As a military family you have access to a number of financial benefits. This includes VA loans for buying a home. However, before you move forward with any kind of mortgage application it is important to keep these five things in mind prior to using your VA loan benefit.
What Exactly is a VA Loan?
A VA loan is a mortgage that is offered by a private lender and backed by the Department of Veterans Affairs. Unlike other kinds of loans there is no limit to the amount you can borrow, although it does depend on your current finances and how much money you make. In many ways, such as the repayment process, a VA loan works exactly the same as other mortgages. However, the main benefit is it comes with a lower interest rate than what you receive from a traditional bank.
One point of interest to keep in mind with regards to a VA loan is the loan is only for your primary residence. This means if you’re interested in purchasing a second home, an investment property, or a vacation house, you will not be able to use a VA loan for the mortgage. The purpose of the VA loan is to make purchasing a primary residence easier for military members and their families. So if you are interested in purchasing a second home you will need to take out a traditional mortgage.
When considering a VA loan the Department of Veterans Affairs guarantees a part of your mortgage through an entitlement. There are two different kinds of entitlements offered to veterans, which are known as either basic entitlement or bonus entitlement. These are set in place to help provide additional protection to you and your family should you ever default.
For example, the basic entitlement is valued at 25 percent of the total mortgage or $36,000 (whichever is the lesser of the two). Typically, when you receive your VA loan you will receive four times the given amount. The best way to think of a VA entitlement is you’re receiving a 25 percent down payment. The bonus entitlement comes in when the value of a home increases. If the value of a home pushes past $144,000 (which is four times the $36,000 basic entitlement) you’ll receive the bonus entitlement.

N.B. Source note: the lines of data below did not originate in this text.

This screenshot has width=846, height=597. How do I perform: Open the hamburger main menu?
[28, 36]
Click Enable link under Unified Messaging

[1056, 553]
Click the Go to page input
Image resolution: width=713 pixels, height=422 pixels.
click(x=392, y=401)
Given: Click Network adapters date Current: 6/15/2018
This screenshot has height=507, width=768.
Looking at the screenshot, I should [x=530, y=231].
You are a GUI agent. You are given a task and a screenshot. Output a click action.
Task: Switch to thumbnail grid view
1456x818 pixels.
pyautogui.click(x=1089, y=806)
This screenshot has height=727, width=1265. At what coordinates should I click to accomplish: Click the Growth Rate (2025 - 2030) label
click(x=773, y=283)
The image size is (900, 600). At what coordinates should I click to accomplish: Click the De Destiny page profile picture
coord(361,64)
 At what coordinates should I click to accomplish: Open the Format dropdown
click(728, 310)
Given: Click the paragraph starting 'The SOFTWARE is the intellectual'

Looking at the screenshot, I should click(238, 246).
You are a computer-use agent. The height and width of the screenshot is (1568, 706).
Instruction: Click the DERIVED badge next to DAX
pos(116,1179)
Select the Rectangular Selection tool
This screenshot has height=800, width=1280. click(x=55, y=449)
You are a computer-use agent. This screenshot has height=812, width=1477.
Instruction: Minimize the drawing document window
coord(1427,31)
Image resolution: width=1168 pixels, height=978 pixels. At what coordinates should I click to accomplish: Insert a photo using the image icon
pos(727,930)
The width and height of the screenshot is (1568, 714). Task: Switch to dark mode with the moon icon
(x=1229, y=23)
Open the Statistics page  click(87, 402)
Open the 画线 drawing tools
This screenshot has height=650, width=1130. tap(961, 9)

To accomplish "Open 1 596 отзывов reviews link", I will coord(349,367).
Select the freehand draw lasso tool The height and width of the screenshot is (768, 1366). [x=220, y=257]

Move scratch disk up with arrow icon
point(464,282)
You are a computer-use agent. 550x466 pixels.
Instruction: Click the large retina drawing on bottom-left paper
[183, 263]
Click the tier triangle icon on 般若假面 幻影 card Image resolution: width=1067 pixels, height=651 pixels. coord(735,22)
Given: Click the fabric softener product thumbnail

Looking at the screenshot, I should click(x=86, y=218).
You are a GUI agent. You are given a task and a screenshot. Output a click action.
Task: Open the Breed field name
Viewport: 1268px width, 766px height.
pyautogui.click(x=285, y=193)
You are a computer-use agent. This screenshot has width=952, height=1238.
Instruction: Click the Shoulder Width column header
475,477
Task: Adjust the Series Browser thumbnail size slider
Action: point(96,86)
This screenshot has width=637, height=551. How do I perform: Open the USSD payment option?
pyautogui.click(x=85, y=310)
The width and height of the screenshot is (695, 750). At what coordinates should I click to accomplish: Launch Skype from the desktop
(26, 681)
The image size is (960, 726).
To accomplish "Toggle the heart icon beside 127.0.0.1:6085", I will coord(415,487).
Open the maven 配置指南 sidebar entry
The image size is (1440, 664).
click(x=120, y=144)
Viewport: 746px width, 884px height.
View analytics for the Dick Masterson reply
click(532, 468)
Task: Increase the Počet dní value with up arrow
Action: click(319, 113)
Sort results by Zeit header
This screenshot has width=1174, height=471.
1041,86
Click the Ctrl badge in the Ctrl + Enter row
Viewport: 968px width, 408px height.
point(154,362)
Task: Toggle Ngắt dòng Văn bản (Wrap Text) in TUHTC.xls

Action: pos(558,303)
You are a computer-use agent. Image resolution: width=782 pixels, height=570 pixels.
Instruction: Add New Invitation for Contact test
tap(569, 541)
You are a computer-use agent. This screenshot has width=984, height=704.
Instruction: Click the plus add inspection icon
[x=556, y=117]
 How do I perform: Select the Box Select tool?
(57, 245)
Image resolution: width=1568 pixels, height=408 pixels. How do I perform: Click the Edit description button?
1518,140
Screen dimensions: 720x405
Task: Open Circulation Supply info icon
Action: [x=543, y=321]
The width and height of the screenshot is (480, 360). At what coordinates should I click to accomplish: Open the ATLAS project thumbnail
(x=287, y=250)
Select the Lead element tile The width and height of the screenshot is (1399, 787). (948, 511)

As of the beginning of 2019 the average sales price for a home throughout the united states sat at $315,000, which is more than double the $144,000 threshold. Due to this, you’ll likely receive the bonus entitlement. The bonus entitlement amount is determined by the Federal Housing Finance Agency (FHFA) based on the area where you live.
Requirements for VA Loan Eligibility
There are a number of qualifiers for receiving a VA loan. If you served at least 90 consecutive days of active duty during wartime. If you served at least 181 days of active duty during peacetime. If you have been an active member of the National Guard or Reserves for at least six years. And if you are married to a service member who died in the line of duty or died from a result of their service (such as death due to an injury they sustained while on active duty) than you May qualify for the VA loan.
It is important to keep in mind that while you may qualify for a VA loan, you will still need to meet lender requirements, which includes:
- a specific credit score
- debt-to-income ratio
- income verification
- and a few others as well
A VA loan provides you with an excellent opportunity for saving money on a home mortgage. However, before you go out and apply for your VA loan it is important to keep these different points of interest in mind so you know what to expect and whether you’ll qualify for the VA loan.